So, what else do we need to figure out how to belong? Does everybody get to belong? Or do we have to find our tribe first? Historically, this seems to be how it worked. Even in our Christian nation, we have been sorted between denominations, liberal and conservative, whites and people of color, and any other of a number of distinctions. But now, as the population of Christians is shrinking throughout the country, we’ve got fewer options for self sorting according to tribe. For many church communities, it’s either widen the small tent, or die.
Here are several ways we can create belonging that flourishes and lasts:
leverage change in the “fortress keepers” - teach, preach, communicate and advocate that your church is not a fortress, that there is no siege, and thinking that way is no longer acceptable or honored. Changing this mentality is imperative.
cultivate knowing and sharing - create opportunities for deeper conversations and sharing of history.

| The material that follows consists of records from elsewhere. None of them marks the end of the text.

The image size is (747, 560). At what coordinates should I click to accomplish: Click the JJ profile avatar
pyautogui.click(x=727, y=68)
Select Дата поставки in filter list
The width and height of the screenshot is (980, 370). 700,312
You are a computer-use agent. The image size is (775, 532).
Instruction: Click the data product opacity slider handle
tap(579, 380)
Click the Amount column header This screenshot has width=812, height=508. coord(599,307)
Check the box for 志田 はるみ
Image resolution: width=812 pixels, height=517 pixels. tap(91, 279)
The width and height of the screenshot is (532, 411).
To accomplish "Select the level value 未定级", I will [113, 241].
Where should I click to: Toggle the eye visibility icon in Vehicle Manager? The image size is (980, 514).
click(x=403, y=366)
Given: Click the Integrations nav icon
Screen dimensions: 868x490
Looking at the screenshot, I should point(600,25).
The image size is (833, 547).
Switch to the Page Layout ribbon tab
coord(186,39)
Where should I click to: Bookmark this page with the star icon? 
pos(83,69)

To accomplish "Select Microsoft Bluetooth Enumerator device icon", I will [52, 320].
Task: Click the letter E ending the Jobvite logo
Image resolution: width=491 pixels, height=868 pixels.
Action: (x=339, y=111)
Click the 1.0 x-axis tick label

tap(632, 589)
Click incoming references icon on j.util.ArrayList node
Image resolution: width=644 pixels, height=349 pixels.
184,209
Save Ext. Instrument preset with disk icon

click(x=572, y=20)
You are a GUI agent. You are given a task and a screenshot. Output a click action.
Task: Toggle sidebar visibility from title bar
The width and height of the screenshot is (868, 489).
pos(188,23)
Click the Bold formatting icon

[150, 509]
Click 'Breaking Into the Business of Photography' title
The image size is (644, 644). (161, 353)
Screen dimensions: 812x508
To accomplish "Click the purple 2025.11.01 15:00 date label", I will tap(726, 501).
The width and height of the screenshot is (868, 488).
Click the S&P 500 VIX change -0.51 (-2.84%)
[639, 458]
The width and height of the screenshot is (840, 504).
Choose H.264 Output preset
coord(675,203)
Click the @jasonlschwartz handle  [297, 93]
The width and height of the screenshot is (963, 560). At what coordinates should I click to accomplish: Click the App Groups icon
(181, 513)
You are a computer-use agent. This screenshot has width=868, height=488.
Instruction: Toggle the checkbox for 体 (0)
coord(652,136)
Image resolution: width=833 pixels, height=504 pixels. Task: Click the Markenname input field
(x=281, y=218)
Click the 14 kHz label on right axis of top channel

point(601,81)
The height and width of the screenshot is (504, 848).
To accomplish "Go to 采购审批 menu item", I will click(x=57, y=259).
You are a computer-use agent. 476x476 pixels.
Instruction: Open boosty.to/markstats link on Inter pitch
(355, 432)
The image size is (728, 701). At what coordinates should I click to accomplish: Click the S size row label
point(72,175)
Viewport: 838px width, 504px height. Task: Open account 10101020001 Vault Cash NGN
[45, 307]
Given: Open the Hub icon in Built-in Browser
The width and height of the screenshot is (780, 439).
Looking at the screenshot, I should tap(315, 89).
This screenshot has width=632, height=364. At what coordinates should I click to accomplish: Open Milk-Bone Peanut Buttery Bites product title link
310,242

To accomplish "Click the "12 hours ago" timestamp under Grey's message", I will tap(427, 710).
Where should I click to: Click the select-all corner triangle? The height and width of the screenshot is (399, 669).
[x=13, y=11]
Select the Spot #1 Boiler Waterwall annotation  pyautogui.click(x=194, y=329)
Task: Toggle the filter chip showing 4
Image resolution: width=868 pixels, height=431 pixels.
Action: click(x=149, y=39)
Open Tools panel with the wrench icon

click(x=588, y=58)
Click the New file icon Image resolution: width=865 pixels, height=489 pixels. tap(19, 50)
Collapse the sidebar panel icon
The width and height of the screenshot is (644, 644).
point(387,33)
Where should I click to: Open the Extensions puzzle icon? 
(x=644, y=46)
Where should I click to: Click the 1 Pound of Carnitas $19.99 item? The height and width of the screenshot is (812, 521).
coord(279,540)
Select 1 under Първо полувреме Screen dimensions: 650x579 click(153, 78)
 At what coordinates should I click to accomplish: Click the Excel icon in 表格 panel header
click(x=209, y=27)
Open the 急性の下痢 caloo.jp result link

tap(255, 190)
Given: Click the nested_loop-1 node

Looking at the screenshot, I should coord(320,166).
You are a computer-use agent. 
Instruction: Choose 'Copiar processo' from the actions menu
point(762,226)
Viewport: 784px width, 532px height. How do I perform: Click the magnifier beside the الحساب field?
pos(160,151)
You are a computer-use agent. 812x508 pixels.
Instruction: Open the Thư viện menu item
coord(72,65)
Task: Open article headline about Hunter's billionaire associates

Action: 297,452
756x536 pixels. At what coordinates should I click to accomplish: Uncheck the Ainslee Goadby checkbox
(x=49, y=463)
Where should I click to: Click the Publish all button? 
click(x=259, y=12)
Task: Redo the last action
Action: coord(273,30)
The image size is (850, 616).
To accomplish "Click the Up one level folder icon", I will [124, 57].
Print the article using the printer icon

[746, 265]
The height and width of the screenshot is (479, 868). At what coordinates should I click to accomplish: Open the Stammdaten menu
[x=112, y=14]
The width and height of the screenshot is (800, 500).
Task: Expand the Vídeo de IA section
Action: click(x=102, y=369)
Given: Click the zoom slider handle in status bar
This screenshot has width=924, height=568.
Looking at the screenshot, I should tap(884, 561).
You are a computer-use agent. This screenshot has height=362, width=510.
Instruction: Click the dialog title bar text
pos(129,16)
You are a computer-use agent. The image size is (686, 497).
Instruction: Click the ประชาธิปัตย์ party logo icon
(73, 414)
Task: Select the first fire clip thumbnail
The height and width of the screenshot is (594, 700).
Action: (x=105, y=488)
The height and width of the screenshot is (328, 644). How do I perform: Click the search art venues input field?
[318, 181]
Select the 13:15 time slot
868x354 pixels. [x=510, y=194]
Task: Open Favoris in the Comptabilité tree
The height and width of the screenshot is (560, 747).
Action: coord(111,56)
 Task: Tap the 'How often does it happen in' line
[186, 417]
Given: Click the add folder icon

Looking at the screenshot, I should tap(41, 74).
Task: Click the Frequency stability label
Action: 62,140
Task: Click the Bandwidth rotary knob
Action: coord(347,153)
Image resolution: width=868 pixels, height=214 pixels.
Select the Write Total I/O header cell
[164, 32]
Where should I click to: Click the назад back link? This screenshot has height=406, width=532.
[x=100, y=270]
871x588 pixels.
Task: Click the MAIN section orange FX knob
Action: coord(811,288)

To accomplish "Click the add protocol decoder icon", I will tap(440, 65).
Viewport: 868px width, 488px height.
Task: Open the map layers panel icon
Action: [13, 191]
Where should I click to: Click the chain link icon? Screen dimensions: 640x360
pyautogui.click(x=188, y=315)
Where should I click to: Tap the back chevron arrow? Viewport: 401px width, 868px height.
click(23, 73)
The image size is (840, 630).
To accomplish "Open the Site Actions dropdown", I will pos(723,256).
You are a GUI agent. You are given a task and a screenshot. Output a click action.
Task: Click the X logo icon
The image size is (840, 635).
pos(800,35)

Don’t miss opportunities to move small talk into wide windows of knowing.
create community that laughs - enjoy play and spontaneity together; celebrate children, pets, accomplishments and interests, and make connections among people that allow them to have fun and laugh
stay positive - remember the good and celebrate it, forget the dismaying as soon as it is address and stop rehearsing it.
love the newcomer - whether she is addicted, or he is mentally ill, whether they are an intimidating genius or a five year old motor mouth, welcome and love them as a new part of the community on their terms not yours.
I’m sure there are more factors for creating a community of belonging. But this is a start. Jesus’ community was fluid, diverse, and, I suspect, as full of joy and humor as it was a meaningful activity. I pray that we can all model that kind of attractive space in our churches. We don’t have to be big to be beautiful places for the Holy Spirit to dwell and human beings to flourish.